Companies should also look at expected income or shareholder payments, as well as any planned expansion. Companies new to China are advised to use an accountant with experience in China for this. There are many differences in planning costs in China, such as an increased need for advance payment for the rental, stock, and even some salary costs.

Remember is it important to set the capital level right at the start. If it is set too low, then any additional funding required will be taxed when injected (the level could be raised but this is difficult). And if it is set too high then it is likely that at some point money will be left idle in the capital account, instead of being put to use.


Setting a practical level

Even if it was permitted to open a WFOE with no capital, this would not help the WFOE much! There are major tax advantages to using the capital for the company operating costs in the early period of operation. Any additional financing that must be injected, and cannot be taken from approved capital, will be taxed as income – not very advantageous!

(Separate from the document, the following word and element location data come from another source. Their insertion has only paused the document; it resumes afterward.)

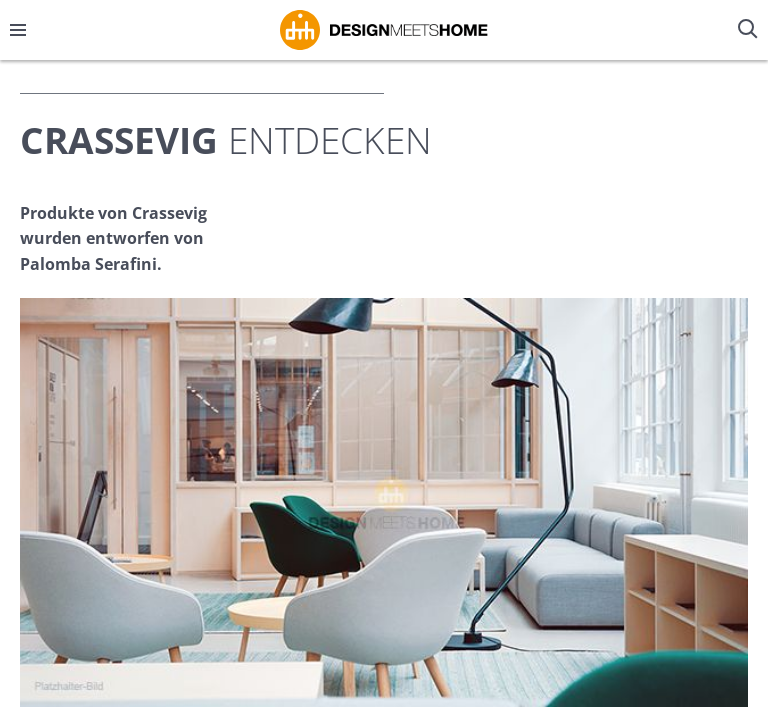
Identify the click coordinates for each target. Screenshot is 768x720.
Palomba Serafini (88, 264)
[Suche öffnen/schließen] (750, 30)
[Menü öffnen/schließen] (18, 30)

This restriction and the fact that it is difficult to change agreed capital levels later, make it important to set an appropriate level at the time of initial setup.

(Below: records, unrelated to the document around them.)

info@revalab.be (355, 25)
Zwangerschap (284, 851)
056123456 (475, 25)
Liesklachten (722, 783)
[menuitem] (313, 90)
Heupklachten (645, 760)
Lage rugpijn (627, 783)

Changes to WFOE registration procedures in recent years have made these much less of a concern than they used to be, but there are still some key things to understand.

  • There is no defined minimum registered capital, but still a broad and arbitrary minimum.
  • 30 years to deposit the registered capital with no info on what happens after.
  • It’s important to set capital levels correctly during incorporation as it is difficult to change later and a low registered capital can disadvantage your company.

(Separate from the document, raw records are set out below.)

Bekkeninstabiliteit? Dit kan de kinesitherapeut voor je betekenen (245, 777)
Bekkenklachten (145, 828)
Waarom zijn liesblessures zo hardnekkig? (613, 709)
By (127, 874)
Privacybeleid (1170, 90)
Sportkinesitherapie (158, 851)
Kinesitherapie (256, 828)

 Depositing Registered Capital

Prior to the changes in 2014, there was a strict timeline for capital injection. 20% of the capital had to be deposited within 90 days and the remainder within 2 years. This requirement has been relaxed and WFOEs are free to define their own capital injection timeframe. The main requirement now is only that all capital is paid within 30 years of incorporation.

WFOEs are therefore free to define an injection timetable that is in line with their planned operation and/or expansion in China. This can be very advantageous as there is no need to have costly capital tied up in a capital account for long periods of time.

Companies should keep in mind however that before a WFOE can be closed down, when and if this is required, all capital must be fully paid up. This is a good reason not to set the level too high at the outset!

There is a requirement too for a WFOE to keep a reserve fund based on their level of capital. Whilst the intention of the capital injected is to be spent on company expenses rather than held as a reserve, there is a stipulation in Company Law for the gradual build-up of a reserve account. In particular, 10% of annual after-tax profits need to be directed to a capital reserve fund, capped at 50% of the total registered capital of the WFOE.


Changing registered capital – not easy

Companies should be aware when declaring the registered capital during incorporation that changing the registered capital at a later date, whilst possible, is a complex and time-consuming process.

This involves the following steps:

  • Application to online government platform for approval to increase registered capital. The reasons for the increase must also be given
  • Application to the local AIC to change the registered capital level (once approval from government is granted)
  • Applying to SAFE for approval to transfer funds to China
  • Making a bank transfer to the company’s Chinese bank from overseas
  • Once funds have been received in China, the AIC will then need to re-issue the WFOE business license

Such applications and approvals are never quick in China, and this process could take up to two months. Given that a common reason for needing additional capital is an immediate shortage of funds for China operations, it may not be possible to rely on this. Note also, that a fee must be paid for making the change (0.04%-0.08% depending on total increase).